§ **Your instructions**
Consider the entries below. Count the lines holding the string "Loans" and state the number only.

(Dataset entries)
········

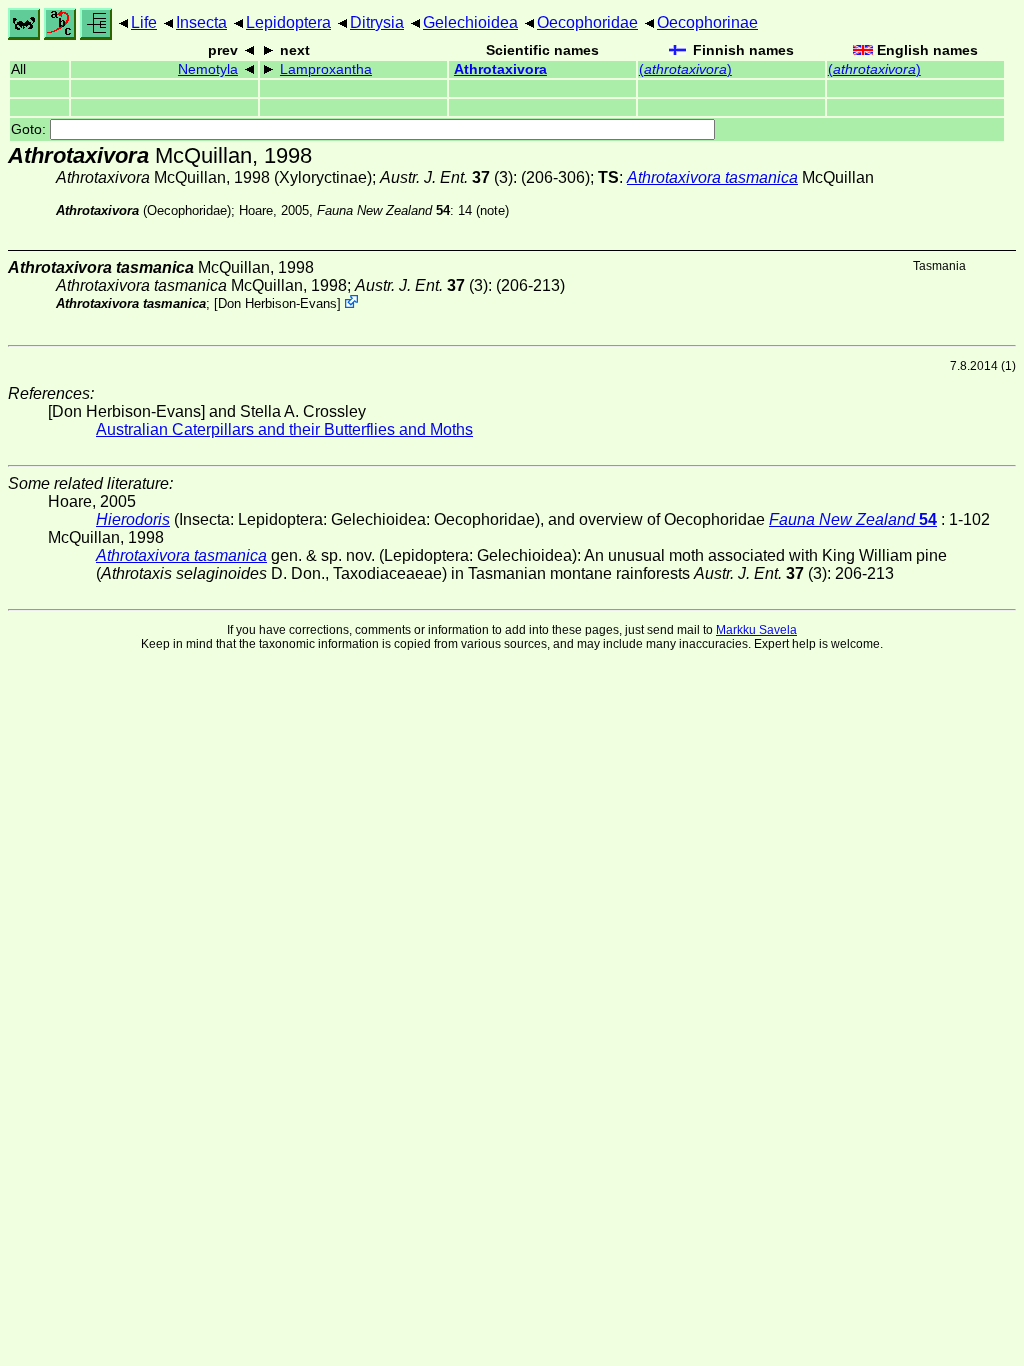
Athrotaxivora (500, 69)
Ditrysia (377, 22)
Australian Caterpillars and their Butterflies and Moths (284, 429)
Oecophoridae (587, 22)
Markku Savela (756, 630)
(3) (446, 177)
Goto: (30, 129)
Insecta (201, 22)
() (685, 69)
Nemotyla (208, 69)
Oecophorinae (707, 22)
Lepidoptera (288, 22)
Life (144, 22)
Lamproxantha (326, 69)
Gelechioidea (470, 22)
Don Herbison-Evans (277, 303)
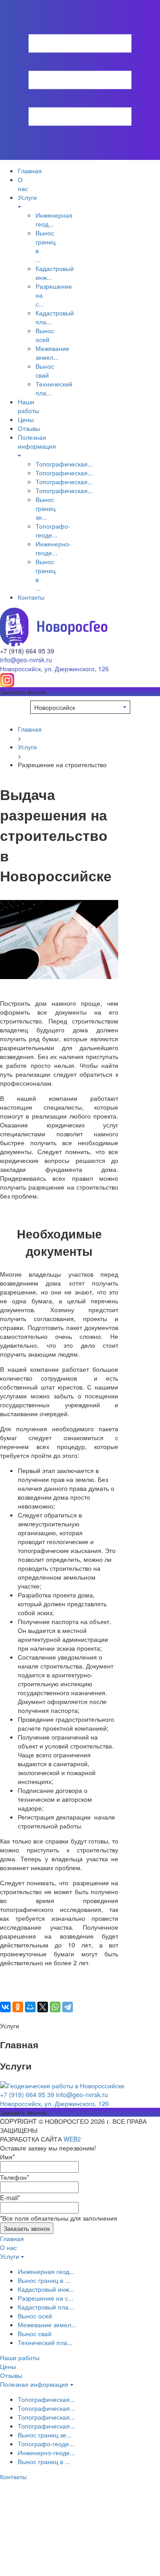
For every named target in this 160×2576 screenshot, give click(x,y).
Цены (26, 419)
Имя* (7, 2156)
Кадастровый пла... (46, 2306)
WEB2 (72, 2138)
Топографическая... (64, 463)
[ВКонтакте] (5, 2007)
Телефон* (14, 2177)
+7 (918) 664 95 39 (27, 650)
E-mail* (10, 2197)
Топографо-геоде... (53, 530)
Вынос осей (45, 335)
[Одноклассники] (17, 2007)
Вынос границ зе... (46, 508)
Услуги (27, 746)
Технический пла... (45, 2342)
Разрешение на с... (45, 2297)
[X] (42, 2007)
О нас (23, 184)
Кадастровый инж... (46, 2289)
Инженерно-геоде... (53, 548)
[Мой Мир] (30, 2007)
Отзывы (29, 428)
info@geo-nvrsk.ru (26, 659)
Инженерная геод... (46, 2271)
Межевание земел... (52, 353)
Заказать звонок (27, 2228)
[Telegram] (67, 2007)
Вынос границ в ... (44, 2280)
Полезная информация (37, 441)
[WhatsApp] (55, 2007)
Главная (30, 170)
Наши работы (28, 406)
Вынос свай (45, 370)
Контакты (31, 597)
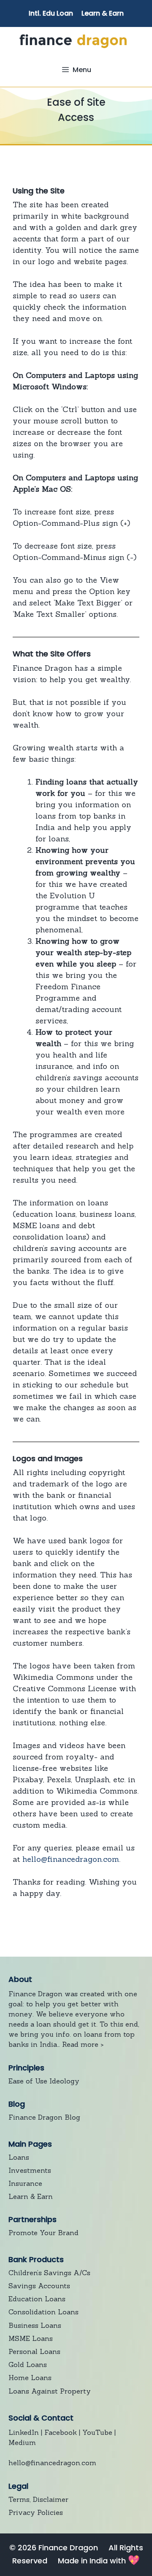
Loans (18, 2157)
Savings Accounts (39, 2285)
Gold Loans (27, 2364)
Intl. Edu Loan (51, 13)
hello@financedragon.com (70, 1859)
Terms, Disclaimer (38, 2499)
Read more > (82, 2044)
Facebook (60, 2432)
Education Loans (36, 2299)
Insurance (25, 2183)
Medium (22, 2442)
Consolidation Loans (43, 2312)
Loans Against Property (49, 2391)
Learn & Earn (102, 13)
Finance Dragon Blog (44, 2117)
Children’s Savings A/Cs (49, 2272)
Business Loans (34, 2325)
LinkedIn (23, 2432)
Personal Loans (34, 2351)
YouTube (97, 2432)
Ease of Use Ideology (43, 2081)
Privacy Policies (35, 2512)
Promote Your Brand (43, 2232)
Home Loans (30, 2377)
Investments (29, 2170)
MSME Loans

········

§ **Written answer**
9